Le rôle du banquier central est d’assurer la stabilité des prix et l’emploi. Cette mission de stabilité des prix a été quelque peu fourre-tout durant la crise Covid car les prix avaient fortement chuté. La FED, la BCE et les principales banques centrales ont alors soutenu l’économie en achetant des actifs. L’axe choisi par l’EFET est celui-ci : comme on sait que les prix de l’énergie flambent (l’une des plus grosses composantes de l’inflation), il faut que les institutions garantissent une couverture pour que l’on assure le fonctionnement normal de ce marché. Les prix seront alors plus normaux et participeront moins au schéma inflationniste. Pour l’instant cela semble très peu réaliste car lorsque l’on écoute les différents membres de la BCE, on comprends qu’ilsne vont pas recourir au « quoi qu’il en coûte » de nouveau. Aujourd’hui, malgré la crise ukrainienne la BCE ne flanchera pas et ne fera pas marche arrière et elle va poursuivre la baisse des achats d’actifs enclenchée il y a quelques mois. Et pour la FED c’est la même chose. On ne veut pas relancer les achats d’actif, c’est même complètement l’inverse en raison des niveaux d’inflation. Fixer des règles sur ces marchés aurait un coût énorme et les États ne peuvent pas se substituer au marché de l’énergie si les matières premières ne sont pas là. Quelques mesures de soutien sont possible mais pas une substitution globale au marché de l’énergie par les institutions. 

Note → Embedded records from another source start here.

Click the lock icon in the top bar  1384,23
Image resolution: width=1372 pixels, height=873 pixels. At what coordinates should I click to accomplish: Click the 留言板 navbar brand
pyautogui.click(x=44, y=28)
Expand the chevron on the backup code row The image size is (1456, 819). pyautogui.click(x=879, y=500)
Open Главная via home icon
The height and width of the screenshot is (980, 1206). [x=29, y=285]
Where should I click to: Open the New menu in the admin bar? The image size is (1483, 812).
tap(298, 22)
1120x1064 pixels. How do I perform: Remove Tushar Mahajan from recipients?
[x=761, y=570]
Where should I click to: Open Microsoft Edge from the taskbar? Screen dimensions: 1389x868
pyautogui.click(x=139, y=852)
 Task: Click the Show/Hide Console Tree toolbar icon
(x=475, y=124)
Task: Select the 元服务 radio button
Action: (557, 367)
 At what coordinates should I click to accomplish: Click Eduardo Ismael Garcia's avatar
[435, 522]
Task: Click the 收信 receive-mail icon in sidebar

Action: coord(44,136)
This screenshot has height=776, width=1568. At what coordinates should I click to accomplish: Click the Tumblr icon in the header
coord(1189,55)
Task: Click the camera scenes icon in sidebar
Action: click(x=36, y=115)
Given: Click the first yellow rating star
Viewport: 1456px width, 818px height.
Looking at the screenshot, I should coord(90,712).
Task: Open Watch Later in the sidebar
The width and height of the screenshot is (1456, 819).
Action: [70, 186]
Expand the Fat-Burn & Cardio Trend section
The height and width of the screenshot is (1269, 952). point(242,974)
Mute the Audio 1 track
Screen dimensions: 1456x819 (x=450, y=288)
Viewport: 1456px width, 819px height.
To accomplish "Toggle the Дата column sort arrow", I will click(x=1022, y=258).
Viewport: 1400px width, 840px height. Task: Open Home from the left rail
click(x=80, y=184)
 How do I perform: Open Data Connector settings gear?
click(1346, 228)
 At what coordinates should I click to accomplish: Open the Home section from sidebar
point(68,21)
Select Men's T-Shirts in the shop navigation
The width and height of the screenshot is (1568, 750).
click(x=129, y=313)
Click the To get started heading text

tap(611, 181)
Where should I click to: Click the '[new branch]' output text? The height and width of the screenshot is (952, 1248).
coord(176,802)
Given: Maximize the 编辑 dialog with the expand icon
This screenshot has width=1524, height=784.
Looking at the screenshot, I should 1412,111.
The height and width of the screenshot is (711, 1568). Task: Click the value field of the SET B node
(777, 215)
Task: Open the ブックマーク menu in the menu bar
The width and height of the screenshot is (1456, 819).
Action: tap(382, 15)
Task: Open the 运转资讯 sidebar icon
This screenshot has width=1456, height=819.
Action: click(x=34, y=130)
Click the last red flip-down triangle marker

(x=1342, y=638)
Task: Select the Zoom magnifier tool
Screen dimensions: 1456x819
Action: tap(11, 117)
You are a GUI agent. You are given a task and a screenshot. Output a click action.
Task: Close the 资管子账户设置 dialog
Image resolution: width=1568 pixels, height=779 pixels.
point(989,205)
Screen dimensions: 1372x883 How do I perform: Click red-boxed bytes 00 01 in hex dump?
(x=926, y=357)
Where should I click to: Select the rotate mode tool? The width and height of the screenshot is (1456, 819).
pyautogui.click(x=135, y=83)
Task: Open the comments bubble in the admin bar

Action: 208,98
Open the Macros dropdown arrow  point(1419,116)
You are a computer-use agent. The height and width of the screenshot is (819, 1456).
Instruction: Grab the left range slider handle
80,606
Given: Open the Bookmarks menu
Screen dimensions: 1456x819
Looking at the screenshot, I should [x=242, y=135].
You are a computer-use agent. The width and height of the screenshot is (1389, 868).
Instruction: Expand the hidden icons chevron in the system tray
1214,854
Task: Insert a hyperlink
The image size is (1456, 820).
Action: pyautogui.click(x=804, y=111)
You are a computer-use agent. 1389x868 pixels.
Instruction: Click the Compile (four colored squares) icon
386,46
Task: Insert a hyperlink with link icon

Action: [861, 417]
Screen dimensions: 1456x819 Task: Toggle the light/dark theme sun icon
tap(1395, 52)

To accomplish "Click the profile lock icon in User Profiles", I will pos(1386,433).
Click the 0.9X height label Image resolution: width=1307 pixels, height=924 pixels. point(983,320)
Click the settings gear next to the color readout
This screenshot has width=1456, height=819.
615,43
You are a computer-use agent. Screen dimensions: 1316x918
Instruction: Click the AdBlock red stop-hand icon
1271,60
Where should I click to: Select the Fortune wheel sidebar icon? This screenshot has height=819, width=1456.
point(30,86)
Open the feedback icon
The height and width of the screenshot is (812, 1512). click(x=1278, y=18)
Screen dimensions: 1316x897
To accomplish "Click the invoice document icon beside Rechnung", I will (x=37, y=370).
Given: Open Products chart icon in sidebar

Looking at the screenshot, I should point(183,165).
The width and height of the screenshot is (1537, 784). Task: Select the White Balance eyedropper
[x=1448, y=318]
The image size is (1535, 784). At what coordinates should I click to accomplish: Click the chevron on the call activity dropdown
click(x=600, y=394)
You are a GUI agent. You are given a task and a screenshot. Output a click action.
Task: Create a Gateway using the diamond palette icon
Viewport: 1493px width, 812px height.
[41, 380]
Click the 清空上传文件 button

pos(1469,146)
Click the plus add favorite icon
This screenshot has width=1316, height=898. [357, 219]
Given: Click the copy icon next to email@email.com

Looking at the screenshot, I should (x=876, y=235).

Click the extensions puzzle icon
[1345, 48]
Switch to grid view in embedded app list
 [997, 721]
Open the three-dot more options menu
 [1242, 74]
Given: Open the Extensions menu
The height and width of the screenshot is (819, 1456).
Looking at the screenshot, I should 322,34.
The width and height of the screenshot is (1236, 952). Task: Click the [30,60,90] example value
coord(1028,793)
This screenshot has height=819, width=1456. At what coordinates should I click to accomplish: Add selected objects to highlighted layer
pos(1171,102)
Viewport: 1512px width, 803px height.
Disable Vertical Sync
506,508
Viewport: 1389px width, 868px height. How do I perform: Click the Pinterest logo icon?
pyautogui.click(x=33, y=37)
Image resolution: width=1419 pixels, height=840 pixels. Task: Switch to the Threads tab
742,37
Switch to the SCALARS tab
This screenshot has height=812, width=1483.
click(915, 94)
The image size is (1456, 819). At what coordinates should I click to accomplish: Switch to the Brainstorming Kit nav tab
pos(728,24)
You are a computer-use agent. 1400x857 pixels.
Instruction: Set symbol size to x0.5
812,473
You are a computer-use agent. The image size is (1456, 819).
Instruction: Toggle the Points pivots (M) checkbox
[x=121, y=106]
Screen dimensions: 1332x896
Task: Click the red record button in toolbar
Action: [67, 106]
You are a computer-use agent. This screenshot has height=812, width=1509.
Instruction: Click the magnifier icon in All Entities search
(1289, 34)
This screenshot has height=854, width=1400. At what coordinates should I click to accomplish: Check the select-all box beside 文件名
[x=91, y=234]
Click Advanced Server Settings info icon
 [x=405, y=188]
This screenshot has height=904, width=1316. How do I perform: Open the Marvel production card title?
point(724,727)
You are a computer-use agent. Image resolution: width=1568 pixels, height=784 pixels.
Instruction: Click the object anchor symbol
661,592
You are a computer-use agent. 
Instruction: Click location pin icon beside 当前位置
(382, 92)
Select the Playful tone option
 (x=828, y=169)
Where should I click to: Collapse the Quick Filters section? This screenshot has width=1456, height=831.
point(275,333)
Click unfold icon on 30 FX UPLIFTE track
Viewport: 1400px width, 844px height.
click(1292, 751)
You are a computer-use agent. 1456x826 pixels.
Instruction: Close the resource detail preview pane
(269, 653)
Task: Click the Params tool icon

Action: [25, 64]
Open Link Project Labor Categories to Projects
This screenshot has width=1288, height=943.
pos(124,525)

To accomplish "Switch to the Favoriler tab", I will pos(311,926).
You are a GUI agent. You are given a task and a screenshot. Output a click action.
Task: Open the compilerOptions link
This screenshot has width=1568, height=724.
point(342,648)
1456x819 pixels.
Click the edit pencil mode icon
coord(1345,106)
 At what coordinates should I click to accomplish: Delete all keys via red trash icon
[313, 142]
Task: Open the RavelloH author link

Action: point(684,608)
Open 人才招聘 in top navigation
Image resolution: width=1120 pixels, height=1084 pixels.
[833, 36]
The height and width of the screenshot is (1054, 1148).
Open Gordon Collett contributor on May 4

À quel point cette situation peut-elle avoir des conséquences sur l’avenir ?

Le facteur de stress ou de détente futur ce sera la crise géopolitique. Tout repose là-dessus. S’il y a un cessez-le-feu demain, les prix du baril et du gaz tomberont. Les marchés vont anticiper et vont fonctionner de manière plus normale avec une détente instantanée des cours. C’est impossible de faire des prévisions fiables aujourd’hui, cela dépend exclusivement de la situation sur le terrain militaire.